> ACTIVITY
Report how many lines below contain the word "Trail", and give only that number.

····················

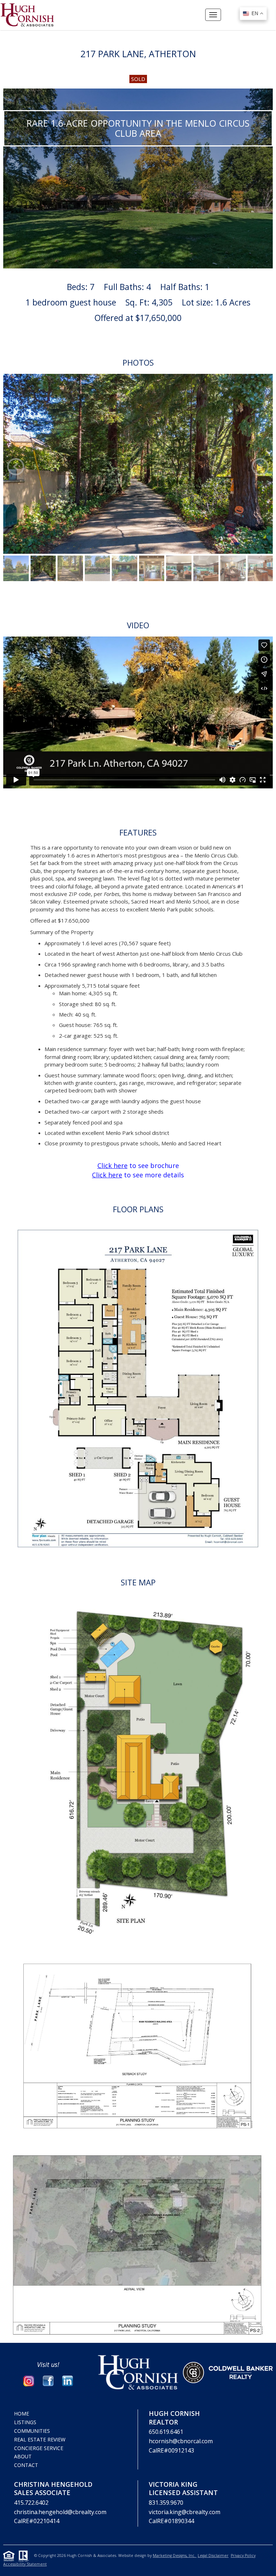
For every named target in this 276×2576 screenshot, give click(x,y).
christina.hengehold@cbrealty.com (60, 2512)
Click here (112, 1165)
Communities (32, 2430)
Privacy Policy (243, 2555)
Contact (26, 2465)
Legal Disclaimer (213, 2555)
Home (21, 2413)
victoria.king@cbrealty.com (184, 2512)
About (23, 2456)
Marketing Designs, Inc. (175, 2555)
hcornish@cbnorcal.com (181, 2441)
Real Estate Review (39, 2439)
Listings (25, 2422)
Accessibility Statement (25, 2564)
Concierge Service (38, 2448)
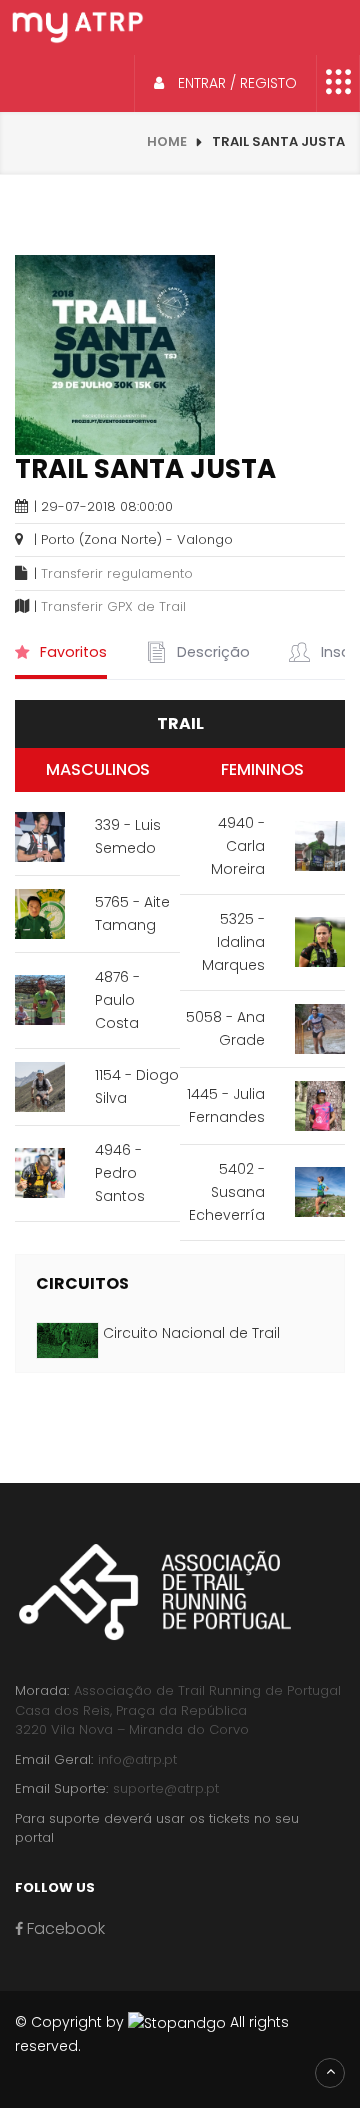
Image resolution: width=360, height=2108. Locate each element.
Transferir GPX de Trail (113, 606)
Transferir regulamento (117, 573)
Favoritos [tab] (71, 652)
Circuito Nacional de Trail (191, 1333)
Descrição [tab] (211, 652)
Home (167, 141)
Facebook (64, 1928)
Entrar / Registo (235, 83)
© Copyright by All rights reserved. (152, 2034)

····················

> REPLY TO THE TASK
2